» **TASK TO CARRY OUT**: Of the lines in the data below, write out exactly those from the one holding "This screenshot has width=1184, height=820." through the one holding "Switch to the 物料收发存", both included.
=== THE DATA ===
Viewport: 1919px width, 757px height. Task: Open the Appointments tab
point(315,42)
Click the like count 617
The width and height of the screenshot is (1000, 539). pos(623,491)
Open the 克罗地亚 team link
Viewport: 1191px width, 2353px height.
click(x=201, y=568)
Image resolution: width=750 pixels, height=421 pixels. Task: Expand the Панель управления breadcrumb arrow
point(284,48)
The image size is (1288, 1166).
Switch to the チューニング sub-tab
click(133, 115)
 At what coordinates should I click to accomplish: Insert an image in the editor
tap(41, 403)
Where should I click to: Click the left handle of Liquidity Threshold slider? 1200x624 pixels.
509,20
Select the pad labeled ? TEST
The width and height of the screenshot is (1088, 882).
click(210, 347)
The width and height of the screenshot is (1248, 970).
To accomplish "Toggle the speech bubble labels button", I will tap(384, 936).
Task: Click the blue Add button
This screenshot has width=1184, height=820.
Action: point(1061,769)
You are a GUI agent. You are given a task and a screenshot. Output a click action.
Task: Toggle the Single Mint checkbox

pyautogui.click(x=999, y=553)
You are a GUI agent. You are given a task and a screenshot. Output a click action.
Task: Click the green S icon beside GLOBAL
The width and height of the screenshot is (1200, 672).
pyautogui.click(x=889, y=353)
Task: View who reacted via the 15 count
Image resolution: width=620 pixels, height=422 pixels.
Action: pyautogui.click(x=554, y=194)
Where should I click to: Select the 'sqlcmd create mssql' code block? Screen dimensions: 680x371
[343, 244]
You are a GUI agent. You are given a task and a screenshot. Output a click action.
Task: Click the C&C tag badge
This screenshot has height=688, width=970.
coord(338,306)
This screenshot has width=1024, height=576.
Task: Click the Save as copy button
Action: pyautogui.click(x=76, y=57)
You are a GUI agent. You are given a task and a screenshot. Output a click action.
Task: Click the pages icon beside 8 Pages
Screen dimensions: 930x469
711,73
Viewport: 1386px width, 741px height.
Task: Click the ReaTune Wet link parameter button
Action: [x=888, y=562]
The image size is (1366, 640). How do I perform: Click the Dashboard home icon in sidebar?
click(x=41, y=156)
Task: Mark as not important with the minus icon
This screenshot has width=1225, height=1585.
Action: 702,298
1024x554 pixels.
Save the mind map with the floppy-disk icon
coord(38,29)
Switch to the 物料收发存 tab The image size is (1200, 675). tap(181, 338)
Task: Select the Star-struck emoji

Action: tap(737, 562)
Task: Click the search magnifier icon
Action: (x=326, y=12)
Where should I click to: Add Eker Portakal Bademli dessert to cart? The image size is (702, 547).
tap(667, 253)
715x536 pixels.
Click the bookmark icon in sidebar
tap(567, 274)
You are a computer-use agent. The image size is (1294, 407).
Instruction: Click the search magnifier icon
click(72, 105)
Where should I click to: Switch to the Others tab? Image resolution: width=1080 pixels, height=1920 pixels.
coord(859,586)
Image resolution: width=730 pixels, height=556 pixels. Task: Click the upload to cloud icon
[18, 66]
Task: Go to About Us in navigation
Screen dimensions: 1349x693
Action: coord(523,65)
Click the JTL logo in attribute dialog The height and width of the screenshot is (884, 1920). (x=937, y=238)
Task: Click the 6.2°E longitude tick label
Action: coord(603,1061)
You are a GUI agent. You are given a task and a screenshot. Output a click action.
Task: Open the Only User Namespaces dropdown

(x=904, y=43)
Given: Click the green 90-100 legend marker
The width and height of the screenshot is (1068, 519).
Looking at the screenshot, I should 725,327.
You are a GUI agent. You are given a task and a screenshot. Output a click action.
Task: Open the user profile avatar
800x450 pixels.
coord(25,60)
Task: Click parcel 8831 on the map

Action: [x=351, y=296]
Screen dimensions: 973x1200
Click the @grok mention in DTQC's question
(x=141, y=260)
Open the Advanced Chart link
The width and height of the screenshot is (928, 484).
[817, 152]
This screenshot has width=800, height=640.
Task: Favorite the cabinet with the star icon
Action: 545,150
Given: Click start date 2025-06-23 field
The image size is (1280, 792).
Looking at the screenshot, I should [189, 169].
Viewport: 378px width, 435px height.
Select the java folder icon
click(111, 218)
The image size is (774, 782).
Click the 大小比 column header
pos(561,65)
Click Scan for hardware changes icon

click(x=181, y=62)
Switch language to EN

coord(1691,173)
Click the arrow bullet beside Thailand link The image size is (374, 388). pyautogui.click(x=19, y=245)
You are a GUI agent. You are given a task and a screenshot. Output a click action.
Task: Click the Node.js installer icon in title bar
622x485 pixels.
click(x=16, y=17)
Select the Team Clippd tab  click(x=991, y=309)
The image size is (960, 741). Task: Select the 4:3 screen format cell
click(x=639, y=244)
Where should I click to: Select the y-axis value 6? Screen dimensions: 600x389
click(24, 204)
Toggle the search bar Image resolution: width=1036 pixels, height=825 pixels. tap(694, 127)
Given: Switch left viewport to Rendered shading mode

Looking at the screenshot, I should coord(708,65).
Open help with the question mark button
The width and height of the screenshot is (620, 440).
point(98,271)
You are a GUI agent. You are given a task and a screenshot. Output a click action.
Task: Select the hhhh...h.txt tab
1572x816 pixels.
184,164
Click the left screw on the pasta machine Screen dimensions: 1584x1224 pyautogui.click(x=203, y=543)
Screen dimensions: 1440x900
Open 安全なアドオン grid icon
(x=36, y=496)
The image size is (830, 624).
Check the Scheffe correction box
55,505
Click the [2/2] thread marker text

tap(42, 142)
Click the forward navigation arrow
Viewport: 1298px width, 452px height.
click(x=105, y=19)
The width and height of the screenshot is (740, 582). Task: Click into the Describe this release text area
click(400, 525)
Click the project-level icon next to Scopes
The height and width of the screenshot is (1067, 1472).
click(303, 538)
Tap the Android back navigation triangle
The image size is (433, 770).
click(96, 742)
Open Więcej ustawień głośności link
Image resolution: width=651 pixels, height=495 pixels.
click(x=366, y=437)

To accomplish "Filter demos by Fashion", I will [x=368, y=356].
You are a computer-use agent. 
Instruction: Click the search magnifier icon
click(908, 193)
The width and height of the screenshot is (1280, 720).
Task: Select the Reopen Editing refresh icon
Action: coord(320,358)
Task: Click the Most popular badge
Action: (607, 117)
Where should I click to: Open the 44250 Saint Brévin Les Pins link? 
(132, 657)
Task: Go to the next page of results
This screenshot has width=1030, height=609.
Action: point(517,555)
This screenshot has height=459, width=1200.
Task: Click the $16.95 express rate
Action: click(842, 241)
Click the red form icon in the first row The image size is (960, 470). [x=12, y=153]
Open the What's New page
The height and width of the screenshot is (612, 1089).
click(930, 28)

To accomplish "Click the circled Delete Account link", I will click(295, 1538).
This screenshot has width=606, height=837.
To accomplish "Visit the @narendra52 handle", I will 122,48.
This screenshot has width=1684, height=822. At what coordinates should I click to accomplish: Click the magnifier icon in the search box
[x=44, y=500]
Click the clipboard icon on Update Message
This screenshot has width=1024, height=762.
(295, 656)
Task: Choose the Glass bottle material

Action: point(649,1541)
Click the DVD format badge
===
» **SOLUTION**:
This screenshot has width=1184, height=820.
Action: point(1061,769)
You are a GUI agent. You are given a task and a screenshot. Output a click action.
Task: Toggle the Single Mint checkbox

pyautogui.click(x=999, y=553)
You are a GUI agent. You are given a task and a screenshot. Output a click action.
Task: Click the green S icon beside GLOBAL
The width and height of the screenshot is (1200, 672).
pyautogui.click(x=889, y=353)
Task: View who reacted via the 15 count
Image resolution: width=620 pixels, height=422 pixels.
Action: pyautogui.click(x=554, y=194)
Where should I click to: Select the 'sqlcmd create mssql' code block? Screen dimensions: 680x371
[343, 244]
You are a GUI agent. You are given a task and a screenshot. Output a click action.
Task: Click the C&C tag badge
This screenshot has height=688, width=970.
coord(338,306)
This screenshot has width=1024, height=576.
Task: Click the Save as copy button
Action: pyautogui.click(x=76, y=57)
You are a GUI agent. You are given a task and a screenshot. Output a click action.
Task: Click the pages icon beside 8 Pages
Screen dimensions: 930x469
711,73
Viewport: 1386px width, 741px height.
Task: Click the ReaTune Wet link parameter button
Action: [x=888, y=562]
The image size is (1366, 640). How do I perform: Click the Dashboard home icon in sidebar?
click(x=41, y=156)
Task: Mark as not important with the minus icon
This screenshot has width=1225, height=1585.
Action: 702,298
1024x554 pixels.
Save the mind map with the floppy-disk icon
coord(38,29)
Switch to the 物料收发存 tab The image size is (1200, 675). tap(181, 338)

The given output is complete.